I have a feeling that much of the anger and hurt between Jin-sook and Sang-shik is due to this lack of communication. A lot of what they know about each other seems to be born of misunderstanding and silence, and Sang-shik’s amnesia is the perfect vehicle for all of that to be forced to the surface. I can’t believe I’m actually praising using that tired trope as a premise, but here the amnesia works like time travel. It’s as though 22-year-old Sang-shik has glimpsed his future and found that he’s lived a life very different from the one he’d dreamed of. Except there is a sadness underlying all this, because those years are behind him even if he can’t remember them, and the pain and hurt in his marriage isn’t something he can undo. The silver lining is that there’s one key difference in memory-loss Sang-shik: he loves his wife, and that seems to be penetrating Jin-sook’s deep anger a bit. His memory is back now, but maybe this period was the catalyst she needed to let go of some of her hurt, and for them to attempt to actually talk to each other for the first time in decades.

As far as Eun-hee goes… this girl keeps making all these wrong choices and yet somehow I am still emphatically on her side. Geon-joo is literally a stalker (and that apartment is too good for him). Why on earth is Eun-hee forgiving him so easily? I cannot imagine the betrayal I would feel if a woman pen pal I’d shared so many secrets with turned out to be my new boss who is now consistently, and with no respect for boundaries, hitting on me. Is she really so starved for affection?! I get why she’s forcing down her feelings for Chan-hyuk once more, but gah I love them together so much that it’s painful to see him wince as she repeatedly emphasizes how she wants to be FRIENDS FOREVER. And why go shopping with the passive aggressive ex-who-is-not-an-ex?! But I love her straightforward awkwardness, her loyalty, her inability to stay mad at people. Really, Han Ye-ri is just so good that I am ride or die for Eun-hee no matter what she does.
I could write for another ten paragraphs for every single scene I loved, but here are a few examples:
Basically whenever Eun-joo is onscreen, talking to anyone, because this woman is someone I know and feel for viscerally even though she drives me crazy.

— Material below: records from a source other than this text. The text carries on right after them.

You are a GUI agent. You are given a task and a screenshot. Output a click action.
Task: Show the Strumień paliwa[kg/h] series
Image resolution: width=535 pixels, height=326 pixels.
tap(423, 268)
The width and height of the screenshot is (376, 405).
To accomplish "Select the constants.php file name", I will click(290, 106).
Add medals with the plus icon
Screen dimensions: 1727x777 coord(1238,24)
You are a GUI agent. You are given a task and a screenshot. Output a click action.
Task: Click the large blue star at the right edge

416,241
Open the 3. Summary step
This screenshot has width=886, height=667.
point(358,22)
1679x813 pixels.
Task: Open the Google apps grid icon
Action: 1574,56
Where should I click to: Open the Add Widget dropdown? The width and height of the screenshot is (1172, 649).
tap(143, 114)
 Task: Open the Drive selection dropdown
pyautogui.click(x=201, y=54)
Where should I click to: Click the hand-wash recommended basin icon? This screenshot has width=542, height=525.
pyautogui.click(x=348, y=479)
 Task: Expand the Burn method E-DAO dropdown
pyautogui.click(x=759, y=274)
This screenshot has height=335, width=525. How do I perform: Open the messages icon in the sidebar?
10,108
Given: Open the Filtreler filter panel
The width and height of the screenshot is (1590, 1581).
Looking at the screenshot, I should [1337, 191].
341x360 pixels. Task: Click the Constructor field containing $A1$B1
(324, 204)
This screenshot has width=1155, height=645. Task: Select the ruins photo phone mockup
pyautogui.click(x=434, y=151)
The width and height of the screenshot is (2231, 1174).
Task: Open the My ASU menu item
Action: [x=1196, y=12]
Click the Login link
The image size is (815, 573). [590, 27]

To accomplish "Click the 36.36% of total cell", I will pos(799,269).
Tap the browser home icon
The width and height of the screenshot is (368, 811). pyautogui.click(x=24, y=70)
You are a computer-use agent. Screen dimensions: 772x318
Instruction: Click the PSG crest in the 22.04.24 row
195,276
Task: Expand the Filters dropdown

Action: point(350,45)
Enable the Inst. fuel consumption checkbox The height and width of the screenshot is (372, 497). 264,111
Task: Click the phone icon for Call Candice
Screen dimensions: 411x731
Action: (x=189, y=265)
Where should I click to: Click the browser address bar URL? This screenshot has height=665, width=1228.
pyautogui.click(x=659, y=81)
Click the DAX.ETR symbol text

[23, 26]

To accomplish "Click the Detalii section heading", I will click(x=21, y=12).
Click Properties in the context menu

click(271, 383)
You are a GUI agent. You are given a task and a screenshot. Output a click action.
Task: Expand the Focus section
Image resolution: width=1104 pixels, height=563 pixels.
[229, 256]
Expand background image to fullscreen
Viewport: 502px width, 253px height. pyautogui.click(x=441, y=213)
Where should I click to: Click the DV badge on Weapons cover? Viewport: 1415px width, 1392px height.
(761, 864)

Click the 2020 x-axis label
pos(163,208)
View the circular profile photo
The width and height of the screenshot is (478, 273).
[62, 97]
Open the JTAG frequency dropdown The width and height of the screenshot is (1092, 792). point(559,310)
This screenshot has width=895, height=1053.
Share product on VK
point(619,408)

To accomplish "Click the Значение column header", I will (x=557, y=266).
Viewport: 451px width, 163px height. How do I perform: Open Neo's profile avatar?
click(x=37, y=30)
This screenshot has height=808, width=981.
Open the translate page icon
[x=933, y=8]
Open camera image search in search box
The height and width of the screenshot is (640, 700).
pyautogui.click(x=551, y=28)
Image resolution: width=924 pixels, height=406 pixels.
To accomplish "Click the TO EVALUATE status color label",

Big props to Joo Ja-hyun for her performance. That scene with Tae-hyung and her mother-in-law in their living room, and that “saddest and most useless confession of love in the world” afterward, were devastating.
Jin-sook is such an interesting and sympathetic character. It’s refreshing to see a woman her age given a role that so deeply explores the sacrifices that an “ordinary” wife and mother is called to make, often with no recognition and no thanks. I died on the inside when Eun-joo threw that bank book in her face, and she stifled her cries, all the while thinking, “Is my life and my time worth so little?” It brought home so brutally the way that women’s labour is devalued in the face of the money that men traditionally bring to the household, especially in Jin-sook’s generation. And how much more painful coming from Eun-joo.
Any scene with Chan-hyuk. I will happily watch this man breathe.
Suffice to say, I’m savouring this one.